Además de ser una legislación cuasi fantasma, desfasada, abusiva y peligrosa para el propio orden interno institucional por el enorme poder que le concede al presidente mucho más allá de los poderes constituidos del Estado, no está concebida para asuntos domésticos como la migración o la lucha contra las mafias, aunque estas la integren o dirijan extranjeros, y por tanto es una aberración jurídica otorgarle ese alcance cuando ninguna de ellas representa a un Estado o Gobierno en guerra. Por el contrario, son países que no han dado motivos ni argumentos para que Estados Unidos se las declare.
Burlándose de la inteligencia humana, Trump dice sin que la mentira le enrede la lengua, que la banda criminal venezolana “Tren de Aragua” –no Venezuela como país- estaba “perpetrando, intentando y amenazando con una invasión o incursión predatoria contra el territorio de EE.UU”.
En consecuencia, todo venezolano mayor de 14 años, aunque esté en EE.UU. amparado por el parole u otra vía legal, puede ser calificado de narcoterrorista sin que medien pruebas ni los tribunales se las pueden exigir porque es una legislación de impunidad, que a lo que está acostumbrado el señor presidente.
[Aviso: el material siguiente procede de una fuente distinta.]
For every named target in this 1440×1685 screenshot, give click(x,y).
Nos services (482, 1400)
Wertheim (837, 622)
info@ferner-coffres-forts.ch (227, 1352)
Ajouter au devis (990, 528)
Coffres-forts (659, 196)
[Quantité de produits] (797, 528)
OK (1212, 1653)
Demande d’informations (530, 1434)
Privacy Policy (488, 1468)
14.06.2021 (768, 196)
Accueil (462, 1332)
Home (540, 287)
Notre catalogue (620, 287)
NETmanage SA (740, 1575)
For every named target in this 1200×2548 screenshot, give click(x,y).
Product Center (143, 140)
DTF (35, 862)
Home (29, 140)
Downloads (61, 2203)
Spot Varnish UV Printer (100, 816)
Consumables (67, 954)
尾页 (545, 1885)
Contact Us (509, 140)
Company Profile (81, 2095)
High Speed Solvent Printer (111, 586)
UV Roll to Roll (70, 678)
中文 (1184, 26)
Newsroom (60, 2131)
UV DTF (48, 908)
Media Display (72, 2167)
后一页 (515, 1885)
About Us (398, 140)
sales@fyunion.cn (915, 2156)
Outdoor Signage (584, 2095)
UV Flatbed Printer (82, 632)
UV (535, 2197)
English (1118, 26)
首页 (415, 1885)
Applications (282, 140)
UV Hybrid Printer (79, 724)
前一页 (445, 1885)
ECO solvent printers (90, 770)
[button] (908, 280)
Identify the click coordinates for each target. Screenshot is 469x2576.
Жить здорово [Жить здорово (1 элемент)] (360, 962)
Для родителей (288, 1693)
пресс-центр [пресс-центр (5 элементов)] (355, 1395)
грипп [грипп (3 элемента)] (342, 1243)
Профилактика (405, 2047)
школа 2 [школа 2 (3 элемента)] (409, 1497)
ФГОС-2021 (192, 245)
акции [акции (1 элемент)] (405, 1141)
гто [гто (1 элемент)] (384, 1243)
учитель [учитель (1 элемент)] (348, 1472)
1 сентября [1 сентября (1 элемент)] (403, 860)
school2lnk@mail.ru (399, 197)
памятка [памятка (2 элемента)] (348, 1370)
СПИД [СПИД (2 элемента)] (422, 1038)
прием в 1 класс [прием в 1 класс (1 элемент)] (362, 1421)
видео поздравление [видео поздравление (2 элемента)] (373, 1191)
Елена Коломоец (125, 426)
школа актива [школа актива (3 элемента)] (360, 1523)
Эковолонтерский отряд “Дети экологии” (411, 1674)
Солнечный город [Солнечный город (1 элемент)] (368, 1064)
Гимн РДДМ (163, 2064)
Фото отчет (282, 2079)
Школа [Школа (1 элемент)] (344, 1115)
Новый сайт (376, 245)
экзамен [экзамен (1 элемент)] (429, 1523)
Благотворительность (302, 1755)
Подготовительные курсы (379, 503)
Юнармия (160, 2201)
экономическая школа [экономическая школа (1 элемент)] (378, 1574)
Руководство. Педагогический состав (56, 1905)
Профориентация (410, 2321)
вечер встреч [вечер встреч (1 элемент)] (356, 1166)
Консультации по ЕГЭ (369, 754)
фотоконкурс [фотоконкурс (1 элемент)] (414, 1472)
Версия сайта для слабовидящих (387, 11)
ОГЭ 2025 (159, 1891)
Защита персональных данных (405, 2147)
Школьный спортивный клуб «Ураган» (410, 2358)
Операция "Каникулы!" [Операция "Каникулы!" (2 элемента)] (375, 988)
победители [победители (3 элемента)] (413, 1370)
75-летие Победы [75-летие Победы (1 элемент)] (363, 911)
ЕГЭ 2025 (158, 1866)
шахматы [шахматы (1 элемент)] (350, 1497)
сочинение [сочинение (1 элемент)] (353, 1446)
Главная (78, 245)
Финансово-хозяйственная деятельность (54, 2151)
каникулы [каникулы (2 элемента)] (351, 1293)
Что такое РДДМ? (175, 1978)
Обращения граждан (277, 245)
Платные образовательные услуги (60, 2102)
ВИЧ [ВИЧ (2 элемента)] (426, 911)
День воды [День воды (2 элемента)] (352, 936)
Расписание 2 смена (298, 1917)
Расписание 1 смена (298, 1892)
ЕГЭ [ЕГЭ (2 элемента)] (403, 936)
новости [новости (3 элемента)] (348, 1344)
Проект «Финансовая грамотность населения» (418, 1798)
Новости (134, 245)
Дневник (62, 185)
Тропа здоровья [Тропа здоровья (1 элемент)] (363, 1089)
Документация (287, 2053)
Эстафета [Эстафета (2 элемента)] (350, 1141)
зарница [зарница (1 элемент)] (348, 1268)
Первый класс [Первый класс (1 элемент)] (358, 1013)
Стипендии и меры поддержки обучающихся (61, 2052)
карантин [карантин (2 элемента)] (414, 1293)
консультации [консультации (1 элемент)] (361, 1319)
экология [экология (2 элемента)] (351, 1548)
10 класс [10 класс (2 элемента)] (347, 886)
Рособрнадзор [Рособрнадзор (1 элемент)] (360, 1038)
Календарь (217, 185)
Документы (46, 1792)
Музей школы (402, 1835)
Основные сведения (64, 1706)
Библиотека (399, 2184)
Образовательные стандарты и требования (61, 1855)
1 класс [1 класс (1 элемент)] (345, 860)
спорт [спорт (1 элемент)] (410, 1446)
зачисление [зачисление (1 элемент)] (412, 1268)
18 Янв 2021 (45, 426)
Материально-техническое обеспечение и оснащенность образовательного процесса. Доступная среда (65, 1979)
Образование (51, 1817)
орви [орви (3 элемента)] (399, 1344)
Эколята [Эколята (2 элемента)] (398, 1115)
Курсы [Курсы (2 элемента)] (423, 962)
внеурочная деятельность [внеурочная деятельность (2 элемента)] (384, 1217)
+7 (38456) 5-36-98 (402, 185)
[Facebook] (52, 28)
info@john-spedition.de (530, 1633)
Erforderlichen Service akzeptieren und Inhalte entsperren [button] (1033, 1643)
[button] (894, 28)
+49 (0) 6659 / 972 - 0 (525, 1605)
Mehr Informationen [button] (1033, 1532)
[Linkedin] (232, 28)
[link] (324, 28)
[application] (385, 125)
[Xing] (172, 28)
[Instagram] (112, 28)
“Una ley de tiempos de guerra no tiene cabida para aplicarse en tiempos de paz”, advirtió por su parte la catedrática Katherin Yon Ebrigth, mientras que el Centro para el Progreso Americano denunció que la implementación actual de la ley constituye “un peligroso abuso de poder que busca privar a las personas de sus derechos legales”.
Pero Trump hace del Poder Judicial papel mojado, como ya hizo con los 34 procesos judiciales, incluido el de intento de romper el orden institucional por la fuerza con el asalto de sus seguidores al Congreso, o el veredicto de culpable pero sin aplicar sanción por el caso. Tiene mayoría en la Corte Suprema, incluidos tres magistrados designados por él, así que continuará usando como toalla a esa instancia judicial. No lo podrá hacer con todo el sistema y podría desatarse en la planta baja del edificio una rebelión contra el piso más alto, y la balanza de la justicia pueda equilibrarse nuevamente.
La tragicomedia en todo esto la protagoniza un latino nacido allá, un trigueño de cabello azabache como los piel roja que le debe repugnar a Trump, Marco Rubio, a quien su jefe de la Casa Blanca le acaba de endilgar públicamente la redacción del párrafo que invoca a la ley racista de Adams, y dice que él no firmó el decreto aunque lo haya hecho con sus famosos crayones de punta gruesa y negra, con lo cual se vuelve a demostrar la sumisión del abyecto personaje, que debe estar nervioso no por embarcar a sus congéneres para que votaran por el candidato que ahora los va a deportar y no se los advirtió, sino además -quién lo duda- porque la razzia llegue al Departamento de Estado y, en menos tiempo del pensado, ponga allí por él a un gringo de estirpe aria, y le cueste trabajo sentarse por molestias glúteas.